* **Given passage**:
◆ ◆ ◆ ◆ ◆ ◆ ◆

An engineer I work with asked me for tips on what to read about database benchmarking. I told him I've learned a lot from reading Mark Callaghan's blog. Now that I think about it, articles and conference talks from Baron Scwhartz were also, or even more, fundamental early on when I was getting started. In particular his booklet or lecture on queueing theory is a great way to get you from beginner to expert in performance and benchmarking.
But... I've also come to realize that maybe I should write something on the topic myself! So here we go, this is a list of common beginner mistakes and how to fix them.
All of these mistakes were made by engineers who worked full time as database and big data experts. I've added some stories in cursive font.
Single threaded benchmarks
A very common mistake for beginners is to write a script or program that will execute operations against a database using only a single thread. I started working in the database industry in 2008, and already then this would fail to come anywhere close to modeling how a database under real production load behaves.
In 2013 when I started at MongoDB, I did work with a customer who simply used mongoimport to load some json files into a sharded MongoDB cluster. I mean they used this as their benchmark to evaluate MongoDB performance! Back then mongoimport by default used a single thread, and that's exactly what their benchmark was doing.
Funny story... This customer was under a lot of pressure to go into production. So they demanded that the consultant had to be extremely competent to solve this problem. I told them we will send our most senior MongoDB consultant. I told the consultant about this, and he resisted:
- You can't tell them that! It's not true!
- But you have worked here longer than anyone else on the team, I replied.
- Hmm... I guess.
So the consultant went onsite to the customer, added the --threads option to mongoimport, and instantly got multiple times better performance. Then they proceeded to write their own benchmark client in Java so that they could also do other optimizations. The customer was very content with our most senior consultant. Soon after this the consultant went on to found his own startup in the Kubernetes space. They recently did a nice exit by being acquired by a bigger security company. He totally deserved this!
Warmup
Most systems and especially databases exhibit various startup effects. This means it takes time for them to reach a steady state. In some cases this takes minutes, in extreme cases hours. This means your benchmark tooling needs to support a warmup phase where it discards any measurements. The benchmark result should only be measured during steady state. And you need to be aware of how long it takes to reach that steady state.
Single query
An extreme case of combining the above two mistakes is to just run a single query once and timing the execution time. This is first of all a single threaded operation (unless the database happens to support parallel query). It also is suspectible to warmup effects. And there isn't even an attempt to account for such variance by repeating the query multiple times so that one can report results as average and other aggregates.
When Postgresql added JSON support, EnterpriseDB was quick to publish benchmark results comparing PostgreSQL and MongoDB. PostgreSQL of course was faster, that's how this game works. So I went and looked at this new benchmark thinking maybe it was something we could use to benchmark MongoDB. What I found was a benchmark doing all of the above mistakes. Essentially the benchmark was a single query executed and timed with the mongo shell, pretty much: time mongo --eval "db.coll.find(...)"

◆ ◆ ◆ ◆ ◆ ◆ ◆

* **Material shown**:
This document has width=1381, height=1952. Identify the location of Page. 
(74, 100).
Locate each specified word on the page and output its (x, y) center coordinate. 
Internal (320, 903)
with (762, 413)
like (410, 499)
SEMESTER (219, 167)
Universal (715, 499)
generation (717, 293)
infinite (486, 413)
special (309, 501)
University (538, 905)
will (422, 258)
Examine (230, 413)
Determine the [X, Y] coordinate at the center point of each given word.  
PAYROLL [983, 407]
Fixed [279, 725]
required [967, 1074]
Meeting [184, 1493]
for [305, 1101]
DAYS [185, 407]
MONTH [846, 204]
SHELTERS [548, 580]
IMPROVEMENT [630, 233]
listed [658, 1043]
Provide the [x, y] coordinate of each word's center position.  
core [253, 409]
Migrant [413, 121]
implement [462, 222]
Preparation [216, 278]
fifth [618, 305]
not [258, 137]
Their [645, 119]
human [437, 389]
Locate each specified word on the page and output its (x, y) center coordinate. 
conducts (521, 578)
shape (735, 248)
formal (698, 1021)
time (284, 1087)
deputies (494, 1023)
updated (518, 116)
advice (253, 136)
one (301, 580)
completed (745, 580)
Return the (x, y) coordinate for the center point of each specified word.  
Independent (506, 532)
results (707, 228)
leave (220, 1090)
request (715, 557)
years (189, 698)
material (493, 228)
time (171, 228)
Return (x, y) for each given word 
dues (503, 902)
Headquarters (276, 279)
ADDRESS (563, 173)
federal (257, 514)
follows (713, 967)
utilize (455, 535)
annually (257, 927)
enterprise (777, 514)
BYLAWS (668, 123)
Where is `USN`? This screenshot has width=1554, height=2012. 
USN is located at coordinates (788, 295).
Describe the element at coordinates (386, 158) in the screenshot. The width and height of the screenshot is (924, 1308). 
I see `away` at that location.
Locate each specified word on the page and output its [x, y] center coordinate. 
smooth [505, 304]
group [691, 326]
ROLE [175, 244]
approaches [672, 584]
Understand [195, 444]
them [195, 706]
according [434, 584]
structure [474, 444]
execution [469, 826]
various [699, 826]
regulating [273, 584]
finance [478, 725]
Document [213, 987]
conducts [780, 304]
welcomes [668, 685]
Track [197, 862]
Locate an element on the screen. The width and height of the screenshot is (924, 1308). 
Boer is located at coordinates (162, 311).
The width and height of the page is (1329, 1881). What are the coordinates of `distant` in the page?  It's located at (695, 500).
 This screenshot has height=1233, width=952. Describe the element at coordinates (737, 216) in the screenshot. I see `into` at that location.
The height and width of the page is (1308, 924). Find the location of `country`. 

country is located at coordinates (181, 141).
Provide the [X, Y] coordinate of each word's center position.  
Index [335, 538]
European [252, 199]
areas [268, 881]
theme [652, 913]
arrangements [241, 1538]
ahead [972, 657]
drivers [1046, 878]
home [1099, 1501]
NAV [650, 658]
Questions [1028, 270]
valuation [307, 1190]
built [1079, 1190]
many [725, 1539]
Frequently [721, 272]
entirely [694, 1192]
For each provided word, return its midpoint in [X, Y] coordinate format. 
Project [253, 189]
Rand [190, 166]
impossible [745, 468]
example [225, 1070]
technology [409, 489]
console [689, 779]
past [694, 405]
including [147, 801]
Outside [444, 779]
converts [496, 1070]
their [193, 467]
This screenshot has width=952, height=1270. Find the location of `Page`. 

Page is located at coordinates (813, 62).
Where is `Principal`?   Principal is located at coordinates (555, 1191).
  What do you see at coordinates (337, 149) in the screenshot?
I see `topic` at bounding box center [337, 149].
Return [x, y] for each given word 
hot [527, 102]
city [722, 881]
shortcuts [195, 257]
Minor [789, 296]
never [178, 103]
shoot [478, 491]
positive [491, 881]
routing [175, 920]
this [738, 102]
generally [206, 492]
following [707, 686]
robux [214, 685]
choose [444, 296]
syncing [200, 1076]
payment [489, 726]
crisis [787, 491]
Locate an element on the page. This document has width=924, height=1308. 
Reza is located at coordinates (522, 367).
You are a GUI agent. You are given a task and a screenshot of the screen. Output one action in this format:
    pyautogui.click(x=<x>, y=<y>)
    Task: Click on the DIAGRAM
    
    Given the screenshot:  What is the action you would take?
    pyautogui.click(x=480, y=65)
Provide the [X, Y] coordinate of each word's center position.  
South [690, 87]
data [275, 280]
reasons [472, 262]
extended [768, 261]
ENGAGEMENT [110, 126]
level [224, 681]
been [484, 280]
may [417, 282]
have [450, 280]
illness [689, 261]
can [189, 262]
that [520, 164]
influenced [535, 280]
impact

◆ ◆ ◆ ◆ ◆ ◆ ◆

* **Prompt**: In the database benchmarking text, what option did the consultant add to mongoimport at the customer site?

* **Answer to this exercise**: The --threads option.